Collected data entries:

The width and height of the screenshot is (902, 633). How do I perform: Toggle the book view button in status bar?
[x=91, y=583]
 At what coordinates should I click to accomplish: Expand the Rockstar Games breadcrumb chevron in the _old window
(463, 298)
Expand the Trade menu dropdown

* * *

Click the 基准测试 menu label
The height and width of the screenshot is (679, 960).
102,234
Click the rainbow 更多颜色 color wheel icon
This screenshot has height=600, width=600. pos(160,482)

**About this task:** The range runs from the line above containing "At what coordinates" to the line containing "Expand the Trade menu dropdown", inclusive. Restate those lines word for word and no others.

**Exercise solution:**
 At what coordinates should I click to accomplish: Expand the Rockstar Games breadcrumb chevron in the _old window
(463, 298)
Expand the Trade menu dropdown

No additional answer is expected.